The building where I attended all 12 grades of public school was constructed in 1938. It was only 10 years old when I started school there in 1948. In the 1946-1947 school year, Shorter High School published a year book, its first in five years. It was dedicated to the memory of four alumni who made the supreme sacrifice in World War II. They were S/SGT Lewis Haden Rains (1920-1943); SGT James J. Jolley, Jr. (1924-1945); Harriet Engelhardt, (1919-1945); Seaman 1st Class W.C. Rodgers, Jr., 1924-1943) The number four does not sound large until one takes into account that the total enrollment in the 12 grade school was probably less than 100, and they were all born in a short span of five years. That yearbook provides the following history of the school:
“In 1895, Professor J. T. Boyd was principal of the first school in Shorter. In 1896 the unfinished McWhorter residence, along with twelve acres of land were bought, which is present site of the school.

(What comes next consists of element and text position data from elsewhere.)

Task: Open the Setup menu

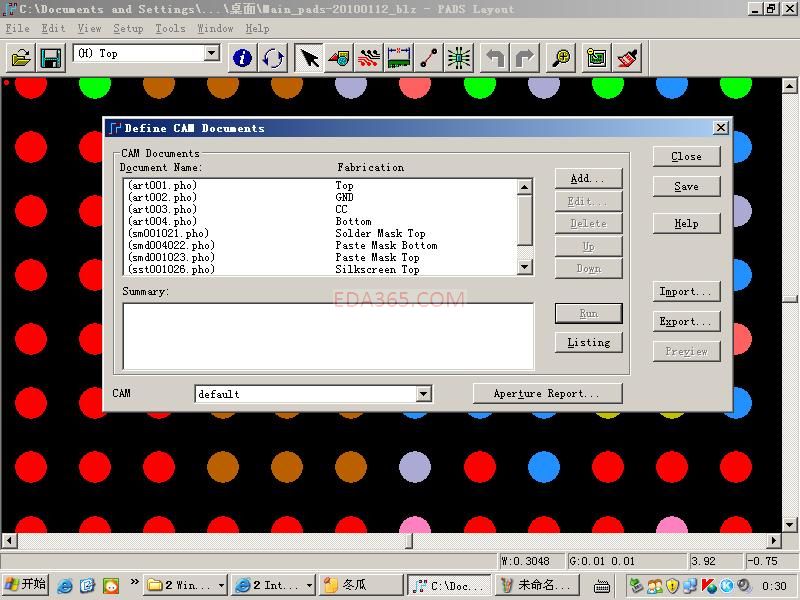Action: click(128, 28)
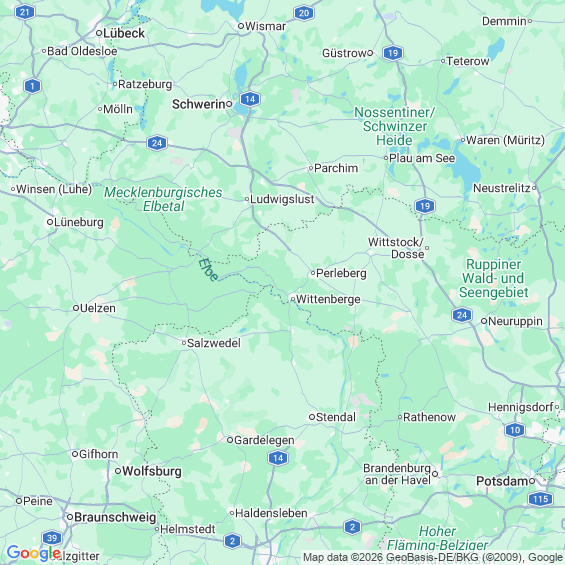This screenshot has width=565, height=565.
Task: Select the Ruppiner Wald- und Seengebiet label
Action: click(494, 278)
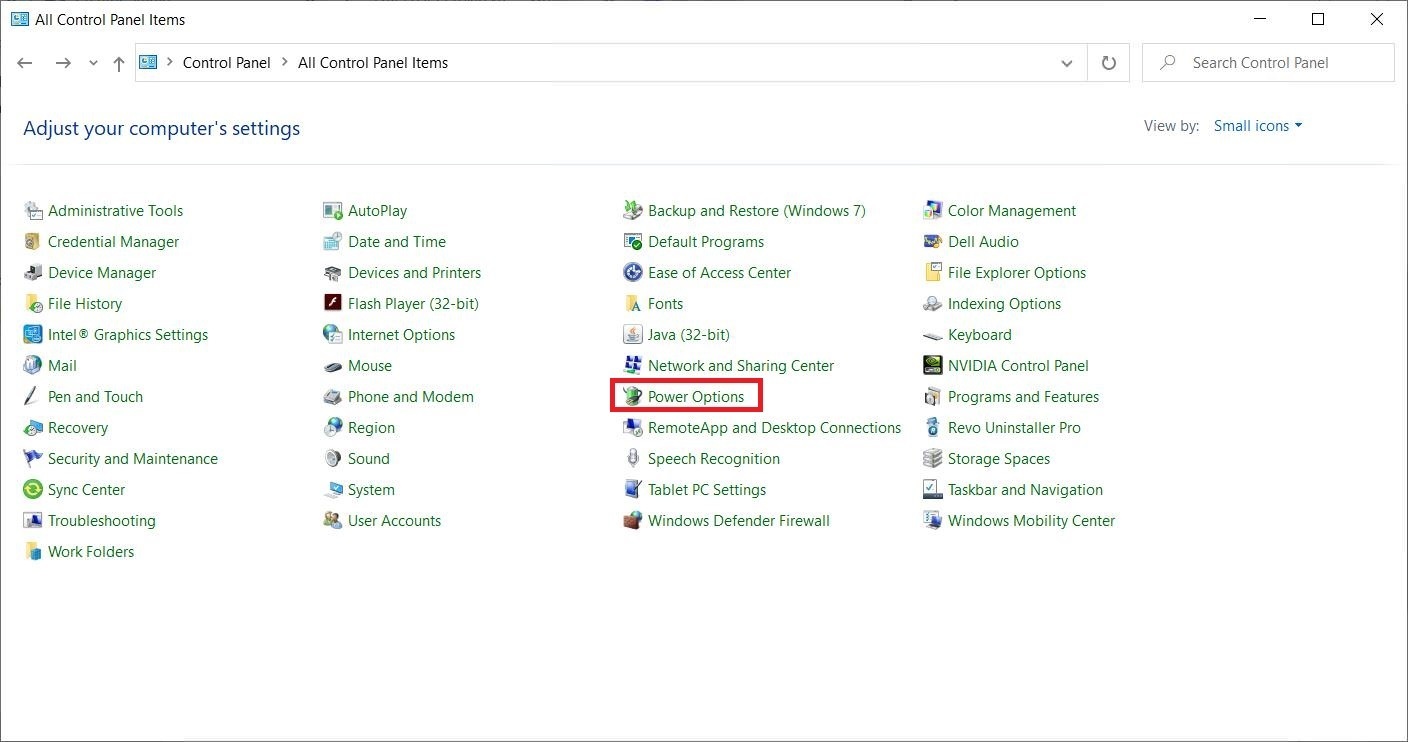Expand the recent locations chevron

coord(94,63)
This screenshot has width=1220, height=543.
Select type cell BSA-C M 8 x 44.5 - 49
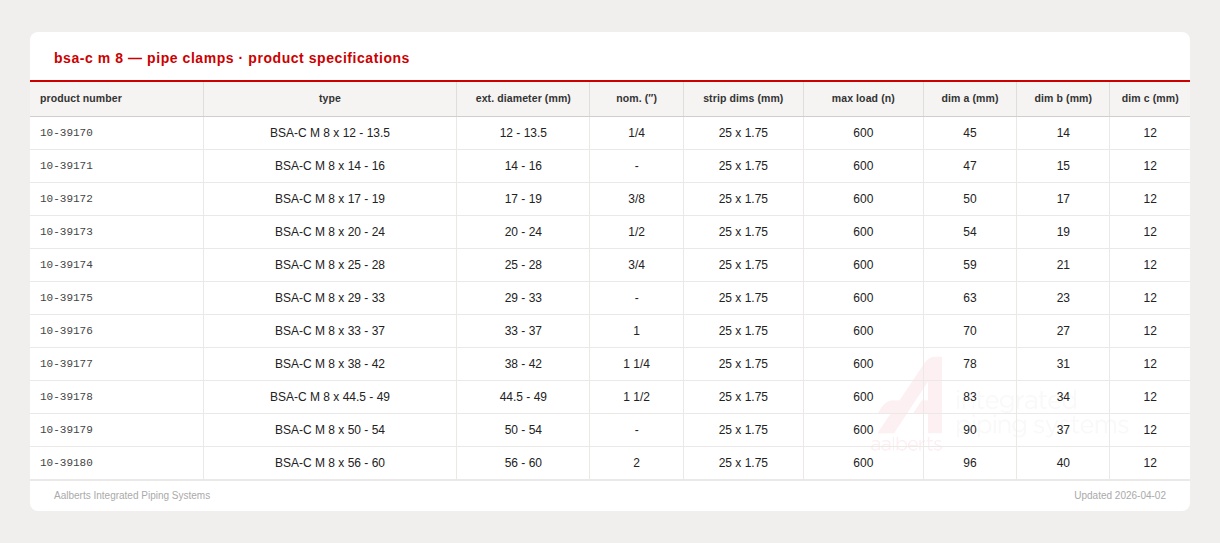[x=330, y=397]
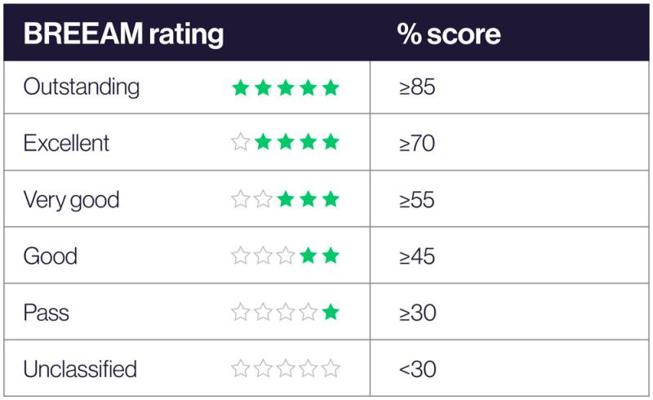Click the middle star in the Outstanding row
The width and height of the screenshot is (653, 400).
[x=286, y=87]
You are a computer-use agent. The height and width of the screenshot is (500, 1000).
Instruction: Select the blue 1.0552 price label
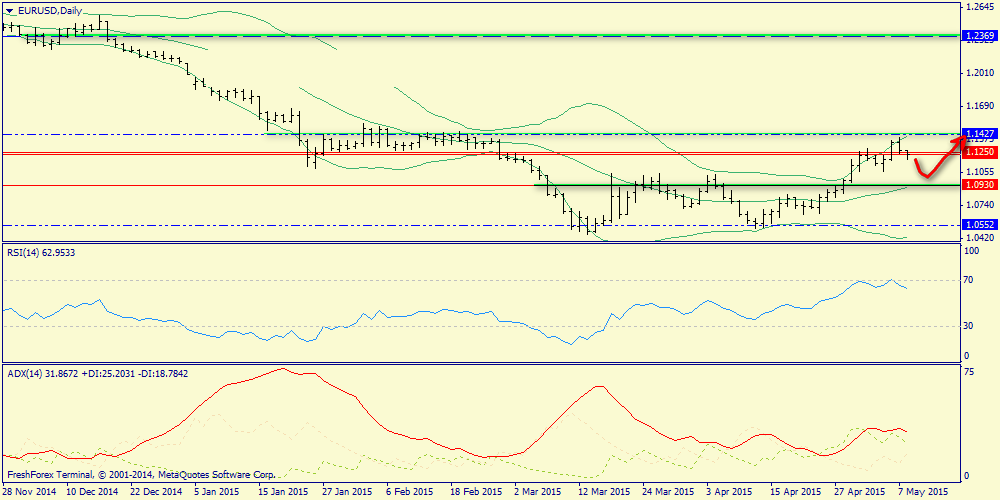click(979, 225)
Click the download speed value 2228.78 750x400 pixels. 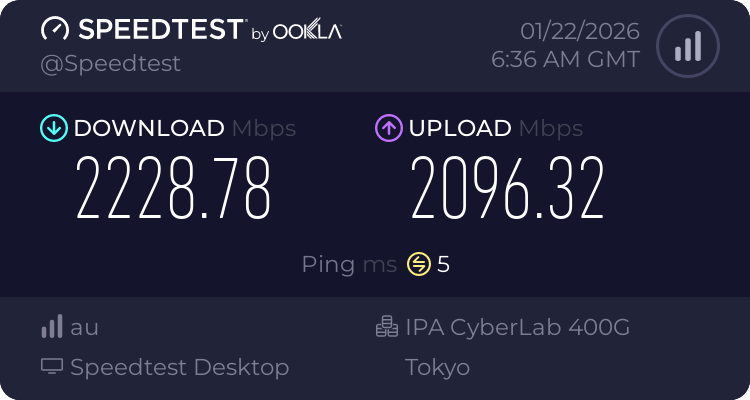point(174,190)
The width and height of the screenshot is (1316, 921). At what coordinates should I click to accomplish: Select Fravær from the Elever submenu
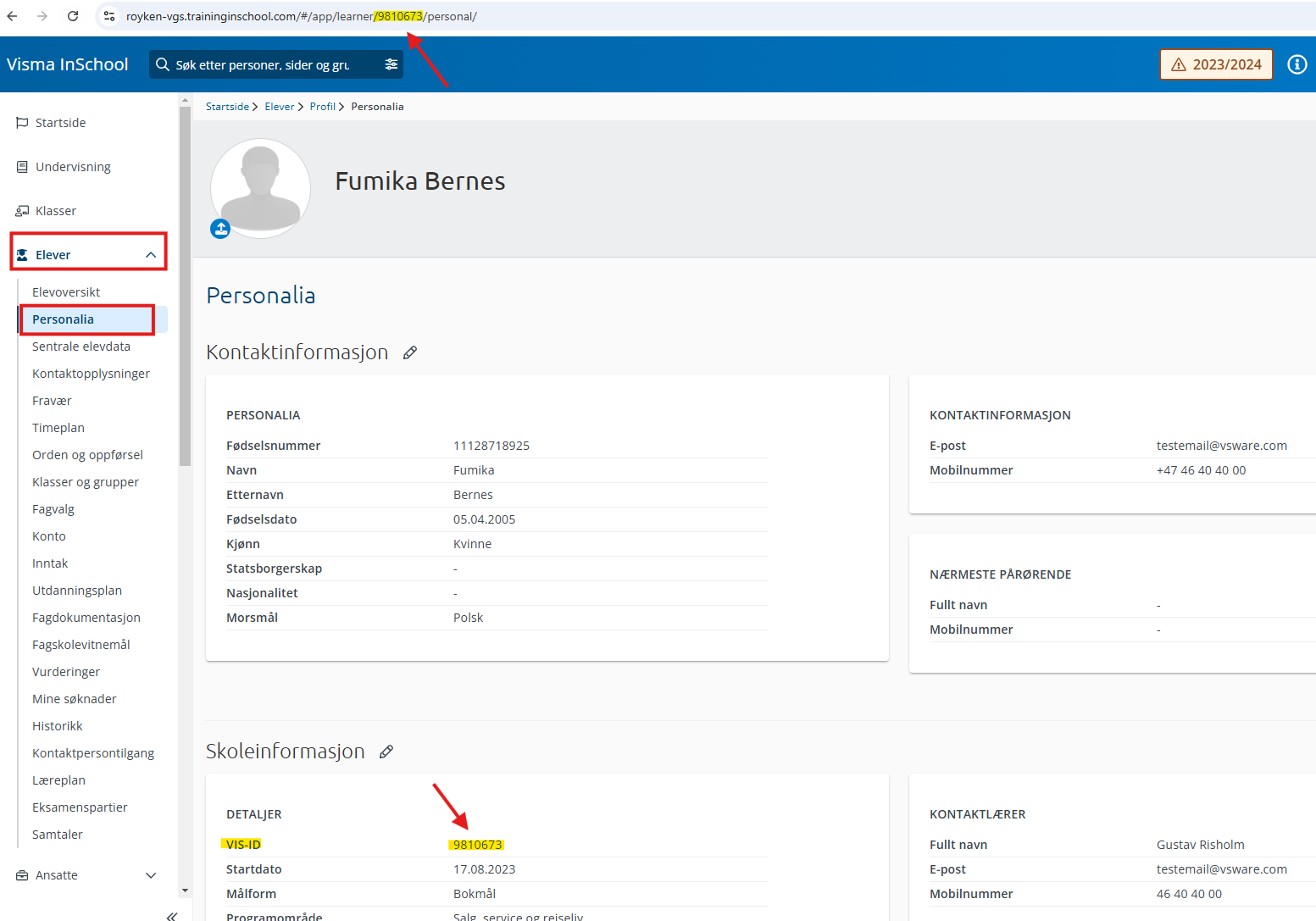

In 1920 the Macon County Board of Education consolidated Shorter and La Place and the first school bus operated in Macon County transported pupils from La Place to Shorter. The same year Shorter High School qualified as an accredited school. Also in the same year, Milstead, Bradford and Union were consolidated with Shorter, and the following year the pupils from Downs were transported here.
In 1938 the old building had to be torn down and the present building, which is shown above, was constructed. This building cost $52,000. Mr. Ditmar of the State Department of Education, was the architect, and Mr. Henry I Flinn was the contractor.
The following have served as principals of the school consecutively: Prof. W. T. Boyd, Prof. Russel, Prof. Grogan, Prof. Ward, Prof. Little, Prof. George, Prof. W. T. Vann, Prof. Simmons, Prof. Shaw, Miss Dudley, Miss Northington, Miss Dudley, Miss Howard, Miss Torburt, Prof. L. L. Hill, Prof. J. M. Trotter, Mrs. B. W. Booth, Prof. H. C. Holstun, Prof. Ponder, Prof. Ward, Prof. R. C. Dopson and Prof. C. D. Barefoot.”
Faculty for the year 1946-1947 included Miss Ora Bryant, Commerce, Mrs. Steele L. Bibb, Mathematics, Mrs. C. D. Barefoot, Home Economics Science, Miss Mary DeBardeleben, English, History, Mrs. Rossie B. Pierce, First & Second Grades, Mrs. Ruby Duke, Third & Fourth Grades, and Mrs. Maurine R. Jolly, Fifth & Sixth Grades.
Betty Menefee, my future bride, and I began the first grade in the 1948-1949 school year, two years after that year book was published.
Steele L. Bibb, who was on the faculty in 1946-1947, the daughter of Dr. Philip Malcolm Lightfoot, who delivered Dale in 1942, had graduated from Shorter in 1926. My Daddy, Forrest Chandler Segrest, Sr., who was born in 1909, and the same age as Mrs. Bibb, was in the 7th grade in 1926. The motto of his class, in the “for what it’s worth department” was “Mighty oaks from little acorns grow.” For the poor whites, school and education could still be difficult in those times, and Daddy did not attend school regularly. Daddy’s previous schooling had been at the school at Bradford’s Chapel, that merged into Shorter in 1920, but apparently there was no bus that carried him to Shorter in the intervening years. The above history mentions only a bus from La Place. He lived near the Bradford’s Chapel school, but eight or nine miles from the Shorter School. In the schools that merged into Shorter in 1926, there was likely a single, one room school teacher for all 12 grades. Mrs. Pierce, who taught Dale in the first and second grades at Shorter, had been Dale’s Dad’s teacher at the one room school at Bradford’s. Mrs. Jolly, about whom more is said in another essay, was the one room school teacher at Downs. The point: in an area of grinding poverty, with inadequate educational facilities and opportunities, progress was being made. The construction of the Shorter School in 1938 was a major community building event. It was not the product of wealth. But unfortunately, even in this cultural environment, similar Black schools lagged behind the white schools. The one room school at Bethel Grove, that was located a quarter of a mile from the one room Bradford’s school that merged with Shorter in 1920, was still in operation in the 1950’s. But in the 1950’s, the D. C. Wolfe high school was built for Blacks in the Shorter community, prior to the Civil Rights movement and the onslaught of Lee v. Macon, the lawsuit that forced integration in Macon County and all over Alabama.
These brief excerpts provide deep insight into the situations of the Shorter School that preceded Dale’s experience there. It was doing significant work for poor white students, and I will develop that theme in these essays, based on my personal experience.